A 2012 video produced by Telus noted that “the top five issues where health information and communications technology can make a huge difference” are chronic disease management, medication management, access to health care, illness prevention and health-care system performance improvements. Telus’s subsequent big-ticket investments have followed this road map. In 2013, Telus purchased Practice Solutions, a suite of electronic medical records technologies now used by many Canadian doctors.

In 2017 it won the federal contract for a national prescription drug management system. In 2017, Telus launched a national system that allows doctors to communicate electronically with each other about their patients. Last year, Telus broke into the business of directly delivering clinical services to patients by purchasing Medisys, which operates 24 private clinics. Then, last September, Telus partnered with Babylon, a company that connects patients with clinicians using “virtual medical appointments.”

In an environment where talk of private, profit-oriented delivery of health-care services remains a nationwide taboo, causing electoral shipwrecks for governments that even nod toward privatization, Sihota speaks with refreshing candour about the imperatives propelling Telus’s quest. “Health care is bursting at the seams,” she warns, “and the private sector has to get involved to ameliorate the problems.”

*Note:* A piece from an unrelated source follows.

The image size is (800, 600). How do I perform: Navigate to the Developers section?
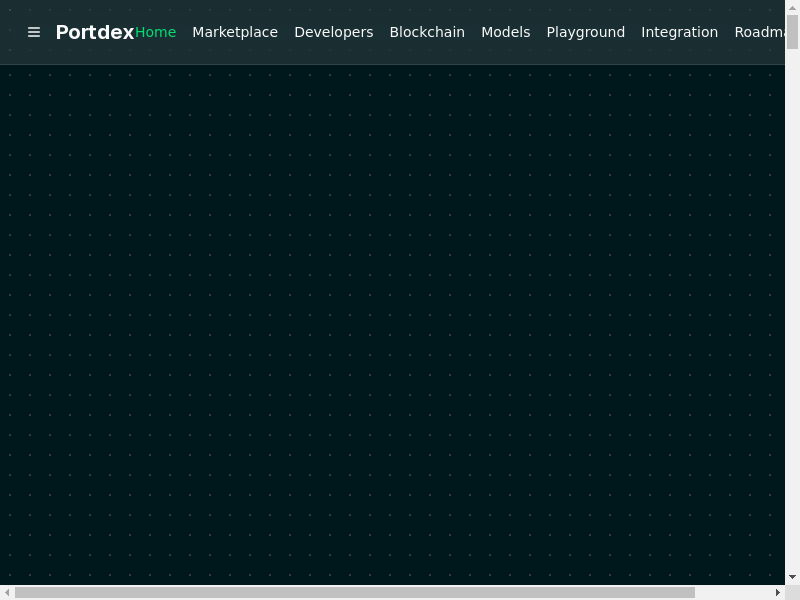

Terry Lake, who served as B.C.’s health minister between 2013 and 2017 and now works as vice president of a Gatineau-based cannabis corporation, sees Telus’s health-care push as a “shrewd strategy” that has “huge national scope.” As health minister, Lake partnered with Telus to deliver virtualized home health-care monitoring services for B.C. seniors. “It was a sound strategy,” Lake explained on the phone from his home in Kamloops recently. “We’ve got a baby boomer generation that needs home health care, so home health monitoring makes perfect sense.” Telus’s strategy of opening up virtualized health-care services is also sound, Lake believes. “For many seniors, that’s super-convenient. We have difficulty getting to see physicians—so virtualized access, when appropriate, makes perfect sense.” 

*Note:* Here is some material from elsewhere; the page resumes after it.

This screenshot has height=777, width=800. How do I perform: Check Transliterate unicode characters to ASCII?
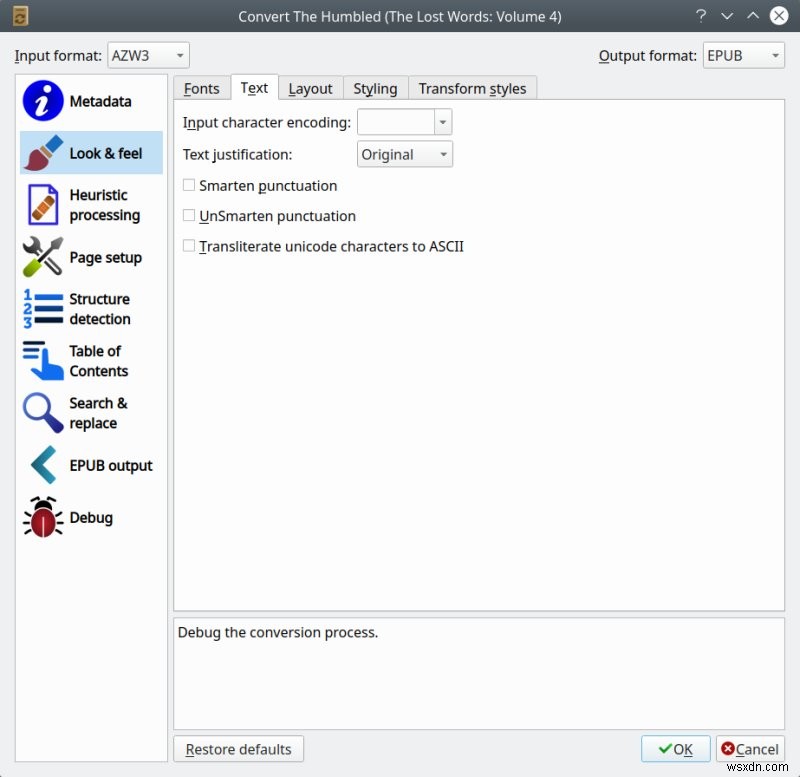189,246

But David Chan, a software engineer and professor emeritus of family medicine at McMaster University, in Hamilton, Ontario, is also watching Telus’s health-care strategy with acute interest. “They’ve been extremely adept at carving out a huge market share by acquiring electronic medical records systems,” he observes. 

As the inventor of a highly successful non-proprietary publicly owned medical records system that competes with Telus’s products, Chan knows what he’s talking about. The federal contract to build a national electronic prescription system offers Telus the chance to earn “micropayments” from billions of transactions between doctors, patients, pharmacists and drug companies, he muses. But as Telus takes control over a growing swath of Canadian health care, Chan worries that our dependency on the company, and its highly proprietary technologies, deepens by the day. “The day may come,” he warns, “when we find ourselves wishing we’d stuck with a public ownership model for our health-care system.”